Sunday, June 29, 2025

Recognising Haringey’s pioneering black protest leaders

 From Haringey Community Press.

Hannah Francis from the George Padmore Institute on the significance of the Black Parents Movement in Haringey 50 years ago.

The Black Parents Movement protest in 1975 with John La Rose at the front right of the group (credit Julian Stapleton)

The Black Parents Movement protest in 1975 with John La Rose at the front right of the group (credit Julian Stapleton)

This year marks the fiftieth anniversary of the Black Parents Movement (BPM), founded in 1975 following the arrest of an innocent West Indian student in Haringey.

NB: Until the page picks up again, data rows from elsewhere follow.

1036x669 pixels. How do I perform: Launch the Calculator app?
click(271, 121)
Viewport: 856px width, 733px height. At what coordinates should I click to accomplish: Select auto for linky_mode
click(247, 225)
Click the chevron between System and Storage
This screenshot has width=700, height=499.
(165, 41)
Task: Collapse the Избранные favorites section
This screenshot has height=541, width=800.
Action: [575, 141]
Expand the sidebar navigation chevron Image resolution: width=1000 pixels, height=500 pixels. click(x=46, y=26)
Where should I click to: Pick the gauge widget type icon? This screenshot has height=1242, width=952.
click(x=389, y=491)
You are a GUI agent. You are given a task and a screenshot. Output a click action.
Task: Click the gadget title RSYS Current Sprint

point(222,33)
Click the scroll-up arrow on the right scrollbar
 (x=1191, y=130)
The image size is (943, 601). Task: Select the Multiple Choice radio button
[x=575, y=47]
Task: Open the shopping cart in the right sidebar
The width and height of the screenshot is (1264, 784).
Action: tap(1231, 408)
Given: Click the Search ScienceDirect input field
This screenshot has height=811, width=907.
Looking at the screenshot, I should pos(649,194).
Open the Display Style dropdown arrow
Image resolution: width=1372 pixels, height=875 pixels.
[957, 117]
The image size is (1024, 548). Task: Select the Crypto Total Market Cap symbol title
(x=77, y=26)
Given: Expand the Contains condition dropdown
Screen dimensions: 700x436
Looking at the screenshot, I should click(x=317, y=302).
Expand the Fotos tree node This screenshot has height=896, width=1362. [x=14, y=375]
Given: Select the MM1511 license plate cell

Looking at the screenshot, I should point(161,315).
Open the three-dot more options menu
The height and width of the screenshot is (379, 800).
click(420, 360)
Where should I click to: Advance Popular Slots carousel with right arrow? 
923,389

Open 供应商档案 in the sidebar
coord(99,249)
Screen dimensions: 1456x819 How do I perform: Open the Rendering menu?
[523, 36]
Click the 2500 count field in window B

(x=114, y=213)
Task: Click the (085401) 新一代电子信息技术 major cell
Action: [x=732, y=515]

On 17th April 1975, 17-year-old Cliff McDaniel and his two friends, Keith and Chris, all students of the Stationer’s Company’s School in Hornsey, were on their lunch break when they were targeted by police officers. McDaniel was well known to the teaching staff, pupils and parents associated with the George Padmore Supplementary School, founded by Trinidadian activist John La Rose in 1966.

Following this incident, many parents and teachers rallied support for McDaniel and formed the Black Parents Movement. At the same time, a group of pupils and young black people formed their own independent but collaborative organisation called the Black Students Movement (later renamed Black Youth Movement). With the unlawful arrest of McDaniel acting as the catalyst, the aims of the BPM were to advance the interests of black working class, unemployed and young people.

John La Rose was a key founding member with early members including local supplementary school teachers Roxy Harris and Albertina Sylvester, as well as educator and campaigner Gus John. Guyanese publishers and activists Jessica and Eric Huntley, who founded the Ealing Concerned Black Parents and Youth Movement in 1976, were also closely affiliated with the activity of the BPM in its most active period.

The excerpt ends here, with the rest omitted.